Wednesday, 18 November 2015

Technology & Culture… A RSVP with Disaster or Greatness?

What a Technologist actually is.. and how approach matters for successful outcomes

We all love our iPhones, iPads, Computers and Laptops as do we love to work in an office that has multi coloured beanbags as the conference room for all “official” meetings. If software is eating the world, technology is its master transforming industries, cultures and even professions into something more relevant in today’s world.

In a few short years, technology has changed the world with software in a leading role making lives better and more things possible that were previously out of reach! As a Technologist, I find there are two types of technology user, the deeply skilled who believe in it and those who are happy to be an end user of technology.

So what makes up a Technologist and are they the backbone of the Technology Industry building a culture and a legacy for others to follow? The free dictionary defines a Technologist as a “Specialist in Technology”. I think a Technologist brings more to the world and thus argue a true Technologist can be described as follows:


Believer in the power of technology to do good in the world
Giver by personality disposition always looking to collaborate and discerningly help others who share a positive attitude to community and helping out
Community is paramount to successful outcomes as technology depends on people collaborating over processes to develop progressively effective technologies
Creativity is wrapped in technical aptitude and knowhow
Commitment is not an issue for the Technologist who is committed to doing great things in technology
Enthusiasm never fades for technology in the right circumstances. A good Technologist if in the wrong circumstances will move to the right circumstances so the exploration of technology may continue
Continuous learner is a hallmark of a good Technologist who never stops learning, innovating and producing effective Technology that paves the way forward for society

The list is longer but the above gives a more detailed description of a Technologist in my view. Business often does not recognise the cultural gap between Technologist and the rest of the business. In various ways, business tends to be disapproving of anybody who cannot focus on profitability and the other management metrics that makes the business a viable venture. This has a core logic to it BUT if a Technologist’s focus is diverted from the core business of great technology, then the related outputs will be correspondingly below par and ultimately detract from the viability of the business. It technology cannot be great, then it will not unlock value for the customer which feeds into the bottom line of the business.

So bearing in mind the above description of a Technologist, how can this description bridge the culture gap between business and technology?

My first thought lies in the wider business culture that underpins business practice, leadership style and acceptable “people behaviour” on a daily basis. There is one way to do great technology but many ways to do good to great business.  In business; ok is acceptable, in technology nothing less then great will do!

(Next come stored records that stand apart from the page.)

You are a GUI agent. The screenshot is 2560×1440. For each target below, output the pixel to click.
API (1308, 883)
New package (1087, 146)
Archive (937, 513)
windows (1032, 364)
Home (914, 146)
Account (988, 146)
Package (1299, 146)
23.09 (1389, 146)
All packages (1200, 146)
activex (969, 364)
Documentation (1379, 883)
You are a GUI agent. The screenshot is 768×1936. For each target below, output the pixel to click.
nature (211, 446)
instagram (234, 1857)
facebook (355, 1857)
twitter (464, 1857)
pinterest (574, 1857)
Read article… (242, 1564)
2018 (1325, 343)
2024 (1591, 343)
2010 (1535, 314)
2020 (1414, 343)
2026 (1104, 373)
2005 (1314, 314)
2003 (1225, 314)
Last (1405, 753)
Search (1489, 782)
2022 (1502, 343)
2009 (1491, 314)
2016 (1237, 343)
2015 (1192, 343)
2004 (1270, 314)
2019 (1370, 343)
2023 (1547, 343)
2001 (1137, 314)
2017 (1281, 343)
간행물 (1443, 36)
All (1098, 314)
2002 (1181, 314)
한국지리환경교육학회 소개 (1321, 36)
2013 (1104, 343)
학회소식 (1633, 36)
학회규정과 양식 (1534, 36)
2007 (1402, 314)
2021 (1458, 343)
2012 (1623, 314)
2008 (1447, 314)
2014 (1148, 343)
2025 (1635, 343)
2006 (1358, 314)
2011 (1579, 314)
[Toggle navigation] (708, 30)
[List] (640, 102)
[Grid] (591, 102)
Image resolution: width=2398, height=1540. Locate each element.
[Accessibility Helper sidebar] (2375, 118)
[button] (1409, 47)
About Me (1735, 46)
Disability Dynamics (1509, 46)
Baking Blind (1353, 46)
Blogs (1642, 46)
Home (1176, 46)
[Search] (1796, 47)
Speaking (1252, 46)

So picture a business culture that is hierarchical and a Technologist working there that defines himself by the above highlighted keywords of:

Believer - Giver - Community - Creativity - technical aptitude - knowhow Commitment  - Enthusiasm - Continuous learner

The very fact that the Technologist maybe at staffer level in the company hierarchy relegates him/her to insignificant status within the company and thus open to all kind of interference from other (taker) business peers, untalented (taker) technical peers, leaders, managers and higher that may want something done and expect EXACTLY what they ordered from the Technologist. To keep his or her job, the Technologist will ensure they will get EXACTLY what they asked for. The real result is a talented employee disengaging from the company, who by culture considers the employee contribution to be insignificant in nature. As said above, if they cannot find a collaborative culture to grow in, they will migrate to one. Some companies lose allot of Technological talent down to this fundamental misunderstanding.

Companies in such a case may try to create/engineer a consultative technology sub culture, which may work in the short term. However, it is not sustainable even with a great technology manager as by design; culture clash mitigation lies with the Technology manager, not on the organisational design around him/her. Politics will find a way to reverse any stability and gains in the name of progress. The answer for hierarchical companies lies in overarching change to refocus the company's organizational design to better protect its elements by functional segment (V functional silo). If operations and technology cannot interact as one, then design a model where they can interact as two bodies. If agile project management risks a culture clash, then augment agile with silo deliverables and more reporting managed by very good project managers who have good organisational understanding and management skills.


The bottom line is that Technology already has a defined adhocracy culture that works well with the above description of a Technologist and thus an ideal setting for us Technologists to thrive in. It’s never a good idea from experience to think an Adhocracy Sub-Culture is sustainable when nested in a Hierarchical Culture. Also, thinking of finding a happy medium between the two means moving the expectations, practices and behaviours from the top down to a new hybrid culture that will ultimately fail due to the Giver Taker model where natural givers become victims of natural takers especially in conflict. As with all workplace conflict, productivity suffers alongside the victims of the dispute.

In my opinion, companies who cannot move to an adhocracy and/or clan culture should think about divisionalisation (i.e. create a technology company and an adhocracy culture) or outsourcing.  A company who gets it right, will become a technology company, not because their commercial product range is necessarily Technological. They will become a Technology company because they have made a home for Technologists who will guide them through the Technological age that we now live, grow, innovate and compete in.